Selected passage »
== Segment start ==

Genome Biology | 2010
Christopher Yau; Dmitri Mouradov; Robert N. Jorissen; Stefano Colella; Ghazala Mirza; Graham Steers; Adrian L. Harris; Jiannis Ragoussis; Oliver M. Sieber; Christopher Holmes
We describe a statistical method for the characterization of genomic aberrations in single nucleotide polymorphism microarray data acquired from cancer genomes. Our approach allows us to model the joint effect of polyploidy, normal DNA contamination and intra-tumour heterogeneity within a single unified Bayesian framework. We demonstrate the efficacy of our method on numerous datasets including laboratory generated mixtures of normal-cancer cell lines and real primary tumours.

== Segment end ==

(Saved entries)

== Segment start ==

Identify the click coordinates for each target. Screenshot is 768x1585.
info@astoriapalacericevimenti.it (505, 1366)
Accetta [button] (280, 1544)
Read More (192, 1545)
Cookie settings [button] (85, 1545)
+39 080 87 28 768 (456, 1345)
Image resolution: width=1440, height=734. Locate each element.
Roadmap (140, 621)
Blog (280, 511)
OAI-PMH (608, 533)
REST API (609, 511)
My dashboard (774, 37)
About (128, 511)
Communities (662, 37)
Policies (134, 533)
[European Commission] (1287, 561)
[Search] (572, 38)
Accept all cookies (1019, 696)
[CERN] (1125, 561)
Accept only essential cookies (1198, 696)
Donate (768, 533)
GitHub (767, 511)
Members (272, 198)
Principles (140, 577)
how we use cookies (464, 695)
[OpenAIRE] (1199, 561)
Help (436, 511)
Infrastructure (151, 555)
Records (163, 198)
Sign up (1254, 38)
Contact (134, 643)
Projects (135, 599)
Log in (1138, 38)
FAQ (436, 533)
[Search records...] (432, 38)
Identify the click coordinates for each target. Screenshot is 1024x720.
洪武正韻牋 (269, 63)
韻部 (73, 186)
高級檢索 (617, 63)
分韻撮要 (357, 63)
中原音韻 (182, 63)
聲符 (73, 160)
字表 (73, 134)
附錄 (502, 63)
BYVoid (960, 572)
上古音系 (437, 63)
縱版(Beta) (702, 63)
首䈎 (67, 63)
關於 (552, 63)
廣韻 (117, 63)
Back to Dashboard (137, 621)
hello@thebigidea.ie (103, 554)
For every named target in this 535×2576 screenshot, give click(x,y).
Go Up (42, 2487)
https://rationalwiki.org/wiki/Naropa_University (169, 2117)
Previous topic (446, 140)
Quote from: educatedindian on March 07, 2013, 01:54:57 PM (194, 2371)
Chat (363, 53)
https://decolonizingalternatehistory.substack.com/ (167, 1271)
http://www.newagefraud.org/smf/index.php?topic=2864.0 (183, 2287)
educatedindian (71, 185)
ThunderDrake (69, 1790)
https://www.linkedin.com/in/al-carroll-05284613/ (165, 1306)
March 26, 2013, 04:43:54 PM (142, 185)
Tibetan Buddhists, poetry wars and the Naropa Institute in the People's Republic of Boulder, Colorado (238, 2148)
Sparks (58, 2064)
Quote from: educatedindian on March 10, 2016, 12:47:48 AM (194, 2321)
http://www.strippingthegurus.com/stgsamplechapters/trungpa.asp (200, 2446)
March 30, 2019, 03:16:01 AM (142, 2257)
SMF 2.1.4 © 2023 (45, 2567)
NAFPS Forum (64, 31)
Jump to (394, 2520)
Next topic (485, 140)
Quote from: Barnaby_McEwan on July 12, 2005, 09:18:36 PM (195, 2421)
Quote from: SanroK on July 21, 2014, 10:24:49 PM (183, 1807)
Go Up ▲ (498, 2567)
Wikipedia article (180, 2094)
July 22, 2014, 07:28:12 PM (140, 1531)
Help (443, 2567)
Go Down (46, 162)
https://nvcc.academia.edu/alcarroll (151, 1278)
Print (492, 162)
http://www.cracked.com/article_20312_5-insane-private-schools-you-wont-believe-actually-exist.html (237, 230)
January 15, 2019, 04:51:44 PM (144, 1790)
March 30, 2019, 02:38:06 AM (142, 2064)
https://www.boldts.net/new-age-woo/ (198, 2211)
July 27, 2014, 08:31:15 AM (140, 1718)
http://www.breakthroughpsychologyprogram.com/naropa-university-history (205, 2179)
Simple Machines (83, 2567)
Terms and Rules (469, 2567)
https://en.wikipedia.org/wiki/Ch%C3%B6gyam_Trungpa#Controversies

== Segment end ==

What this task involves »
Condense the genomic aberration abstract above into two sentences.

Answer below »
The abstract describes a statistical method for characterizing genomic aberrations in single nucleotide polymorphism microarray data from cancer genomes, modeling the joint effect of polyploidy, normal DNA contamination and intra-tumour heterogeneity within a single unified Bayesian framework. The method's efficacy is demonstrated on numerous datasets, including laboratory-generated mixtures of normal-cancer cell lines and real primary tumours.